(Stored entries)
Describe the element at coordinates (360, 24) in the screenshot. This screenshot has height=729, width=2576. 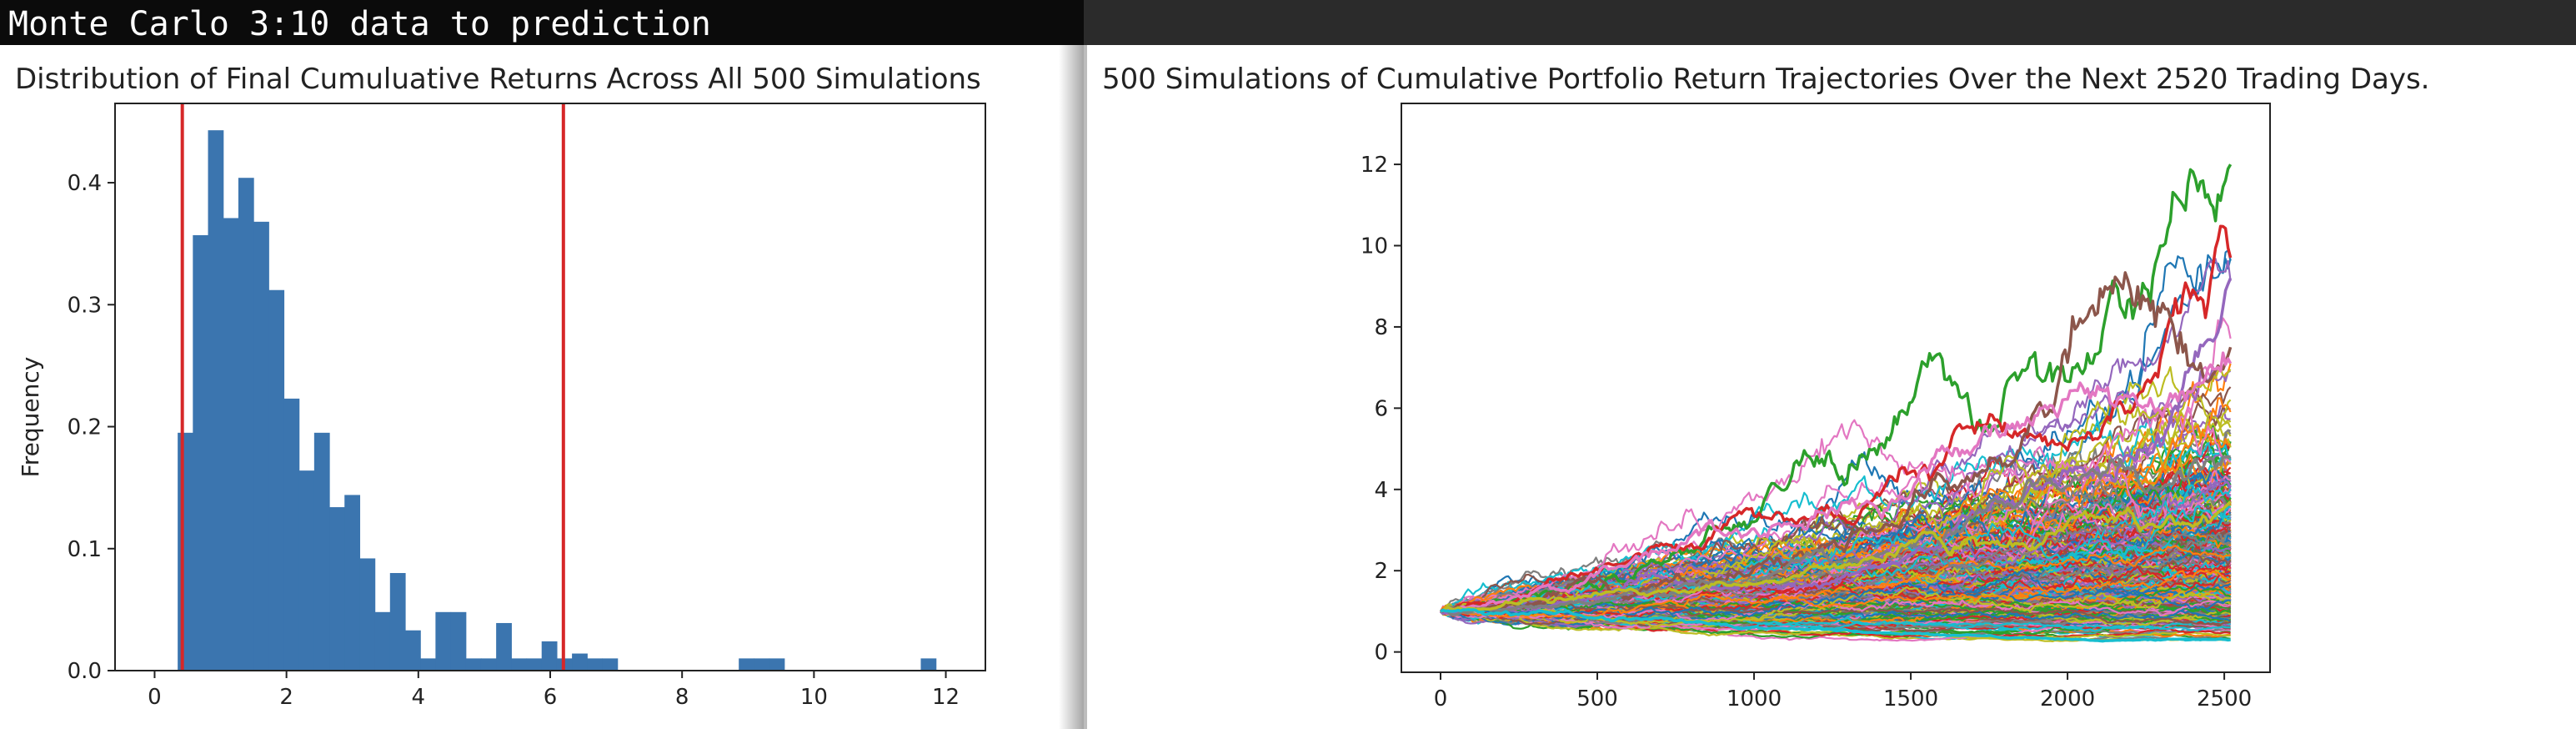
I see `window-title: Monte Carlo 3:10 data to prediction` at that location.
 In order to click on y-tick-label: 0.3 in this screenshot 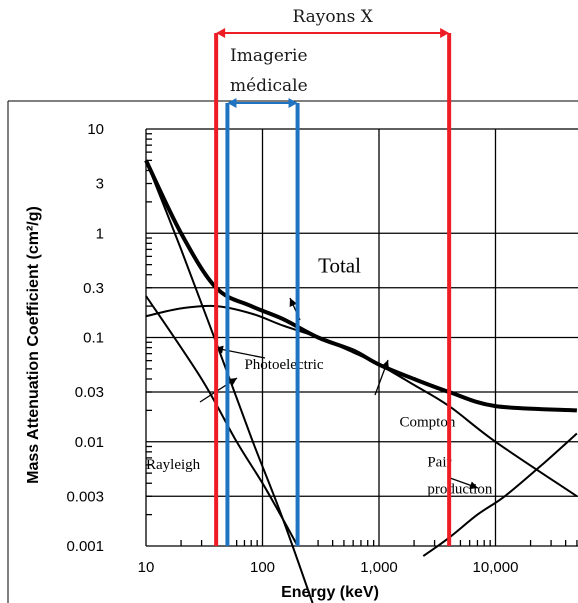, I will do `click(94, 288)`.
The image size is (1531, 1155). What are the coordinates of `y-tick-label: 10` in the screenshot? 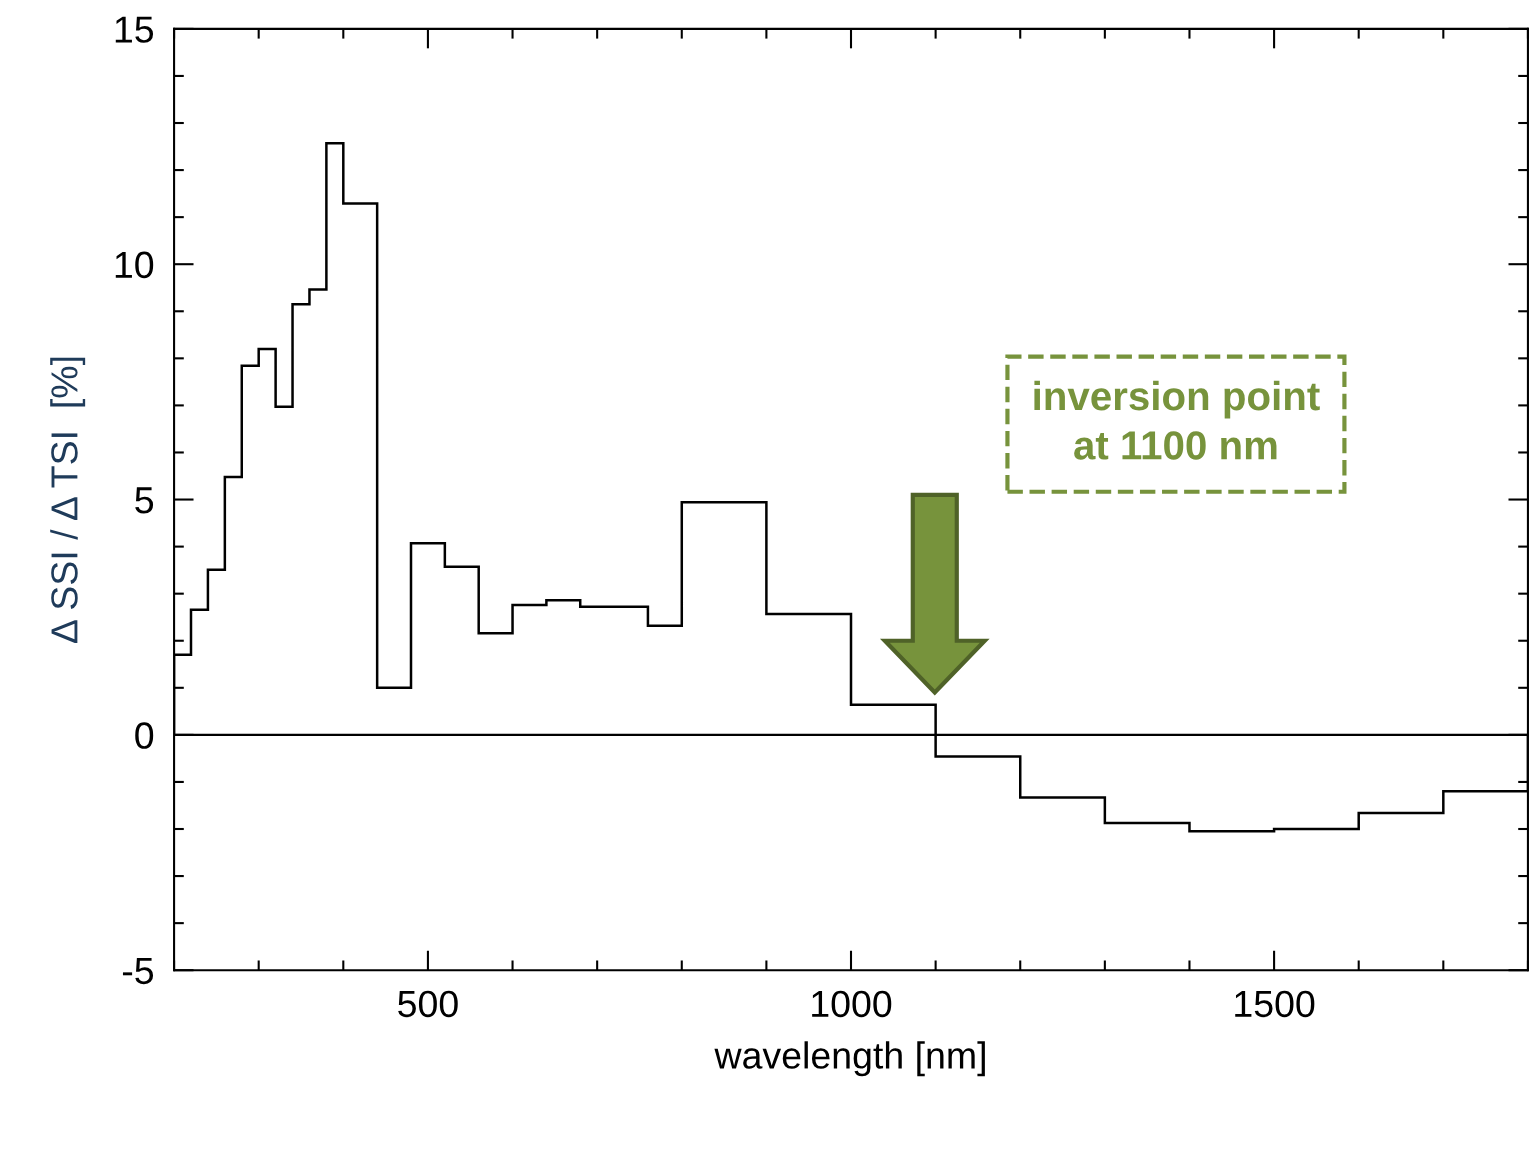 It's located at (134, 265).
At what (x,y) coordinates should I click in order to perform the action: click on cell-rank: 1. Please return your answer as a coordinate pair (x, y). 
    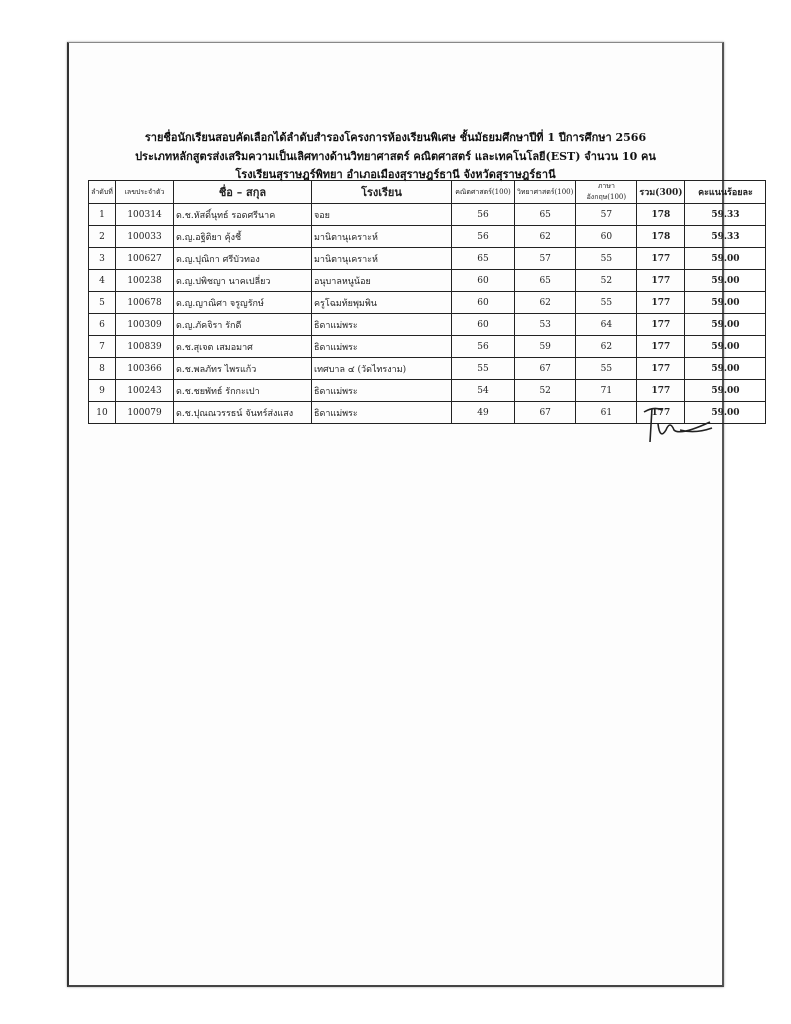
    Looking at the image, I should click on (102, 214).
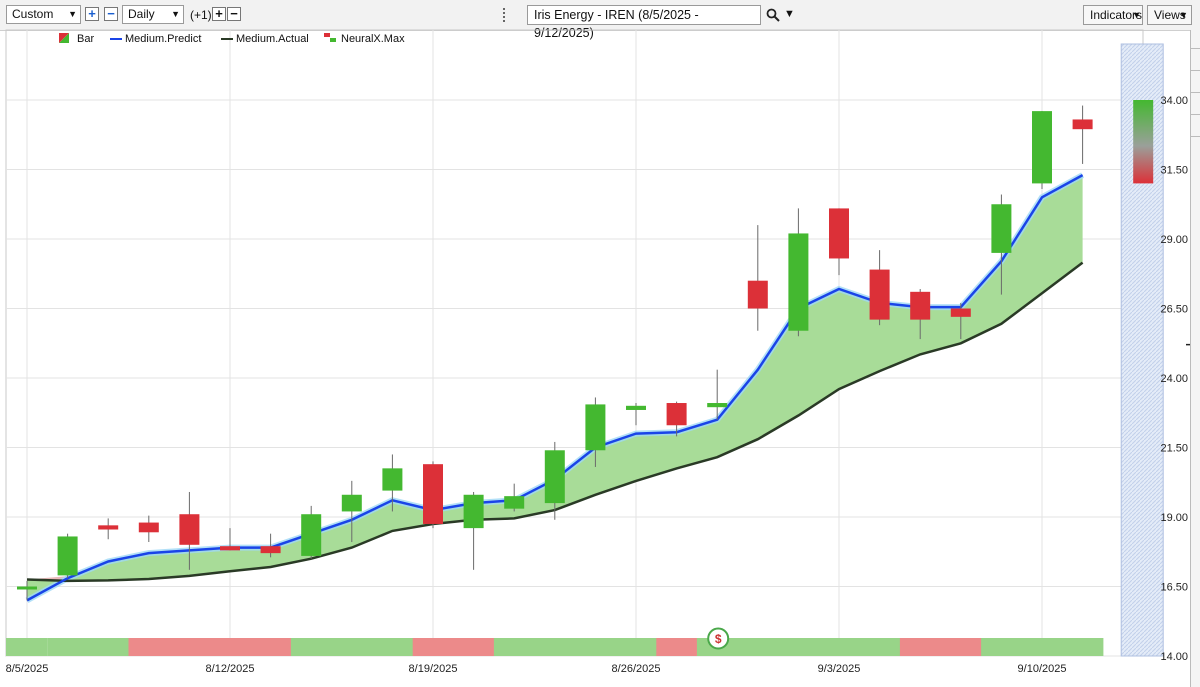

Instructions to follow:
Please quote the records word for word, starting at the line that contains "At what (x,y)" and ending at the end of the records, without the pictures.

Answer space:
At what (x,y) coordinates should I click in order to perform the action: click on cell-rank: 1. Please return your answer as a coordinate pair (x, y). 
    Looking at the image, I should click on (102, 214).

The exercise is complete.